Being a hardcore developer who cares deeply about software, and having worked for local government for the past eight years, I have pondered this question often. On the one hand, a running philosophical theme is that programming is the new literacy, and because software permeates every aspect of our lives, programming amounts to expressing knowledge, just like writing does.
On the other hand, programming still requires a fair amount of technical expertise and engineering skills, and is therefore difficult and costly to cultivate alongside of the core competencies of an organization. For smaller governments, being a software-competent organization is not on the table as a long-term strategy. Even worse, software is considered a burden, a necessary evil, not only by computer-averse personnel, but by the IT department itself. The price paid for that attitude is much higher than one would suspect.
Supporting vs. Vital systems
This dilemma of in-house software versus outsourcing is faced by any type of organization, and the analysis usually distinguishes between "infrastructure software" and "business software," with the latter encapsulating business knowledge. An essay by Philip Armour in "Communications of the ACM" offers quality insights on the tradeoffs. Instead of the usual distinction of infrastructure vs. business, he talks about supporting vs. vital systems. A supporting system assists the business, but is not constitutive of the business itself. A vital system is the operationalized knowledge of what the organization does, that which justifies its existence.
Armour argues that companies are well-advised to avoid building in-house supportive systems, but also to avoid outsourcing vital systems. The latter is anti-orthodoxy—we’re supposed to outsource as a cost-cutting measure regardless of the system’s nature, right? That's the traditional view of software-as-a-cost: an asset you utilize, just like you rent physical space to operate. The problem with that view is that software has become the best, most accurate (and sometimes only) expression of business knowledge that an organization possesses.The key point here entails a radical shift in attitude toward in-house development: rather than doing it as a last recourse, in-house development should be the first option to consider.

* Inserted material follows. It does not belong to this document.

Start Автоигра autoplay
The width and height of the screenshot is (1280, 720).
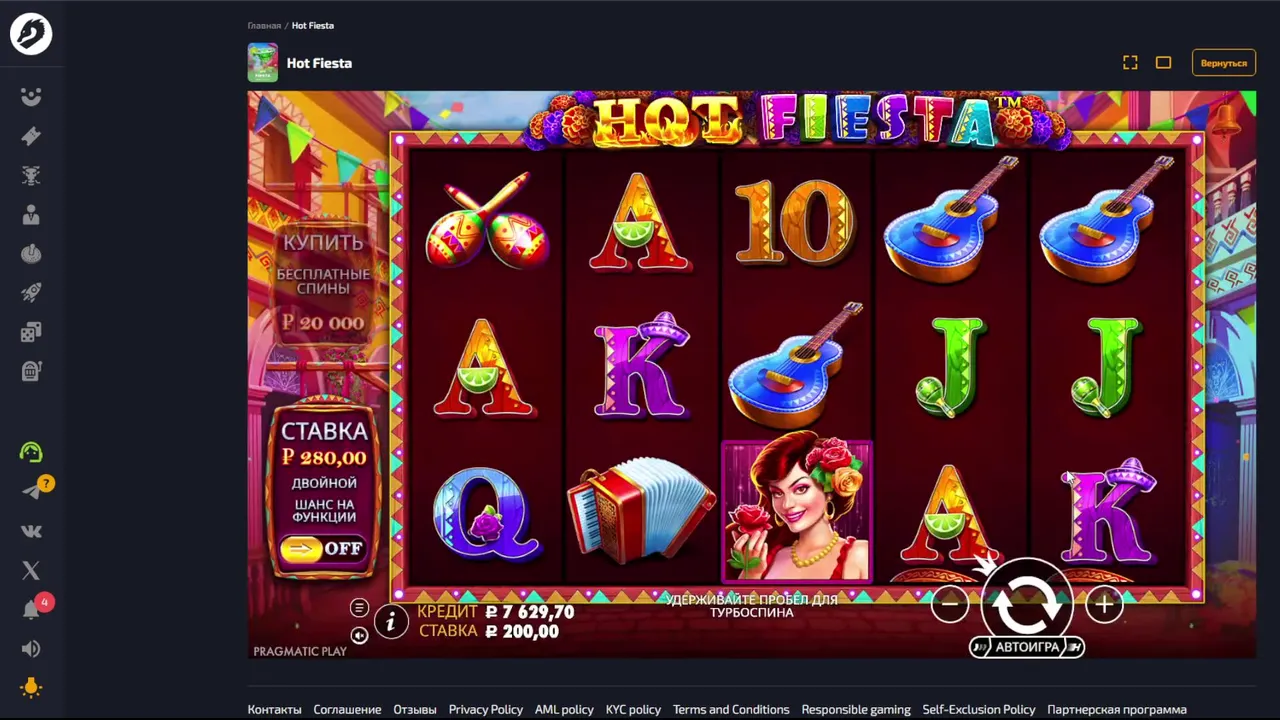(1027, 647)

Unintended consequences of outsourcing for government
Outsourcing software means outsourcing knowledge. This may not be obvious, because the people doing the human portion of the service provided are still employed by the agency, yet that's only a superficial assurance. When no true software specialists are available in government IT procurement, gullible career bureaucrats will go with the most charming vendor. Too many hugely consequential technical decisions are made by administrators with superficial knowledge. Even if one refrains from the cynical position that government employees operate under loose financial restrictions, how could one expect them to accurately assess the potential or monetary value of a piece of software?
When a big company comes to a real software professional with an estimate of $200,000 for what is otherwise conservatively estimated as two weeks of work, they will get called on it. When they do that to a glorified Excel clerk promoted to decision-maker as a reward for their dedication, critical assessment cannot be expected. Because all technical expertise and a substantial portion of the business knowledge is essentially deferred to the outsourcing entity, they act as the ultimate authority on the subject matter. This is not about demonizing the private, profit-oriented enterprises. There is nothing inherently ill-intentioned in vendors' behavior. However, the dynamics in this public vs. private relationship are skewed.
Government as its own open source community
Is the alternative that every government agency bear the cost and effort of writing its own software? Clearly this doesn't make much sense either. As often happens when an economic arrangement becomes impaired over time, cutting out the middleman solves the problem—the middleman here being for-profit enterprises that manage the production and costs of vital software systems.
In many open source initiatives, government is not a passive consumer, but rather a contributor. These include the White House’s U.S. Digital Service 18F taskforce, launched in response to the healthcare.gov debacle. For the systems falling into the supporting category, this is a great trend. On the other hand, there aren't any major efforts to tackle “vital” systems following the open source model because of the wrong perception that a government is "not in the business of software."
How about agencies employing qualified programmers well-versed in modern technologies to write the code to drive government business in an open manner, sharing expertise and effort? That is true cost-cutting, and the best possible strategic long-term investment—an open source government-to-government community, with its own set of policies and its own mode of project governance. Besides, having a good team of programmers on board is liberating and enabling. Bug fixes and upgrades are done quickly, and because knowledge remains within the organization, project continuity is ensured, which is critical for long-term cost control.
Jump-starting such a cultural change takes a fair amount of initiative and idealism, but it is worth considering. At Miami-Dade County, we organized a small conference (the 2010 ShareGov Symposium) years ago, consisting of local agencies. The idea was simple: We've written some in-house code, it works well, let's give it to others, and let's collaborate on improvements and maintenance so everybody benefits. Admittedly, creating a thriving open source project from a piece of internal code takes time, but it's worth it. The effort also can be a great motivator for employees when they see their work serving people outside their agency.
A notable outcome of the efforts at Miami-Dade is one of the biggest and most successful in-house projects, the CRM system driving the 311 Answer center. The system is live and operational, and it is on GitHub waiting for attention. Government may not have been good at software development and innovation in the past, but open source is changing the equation.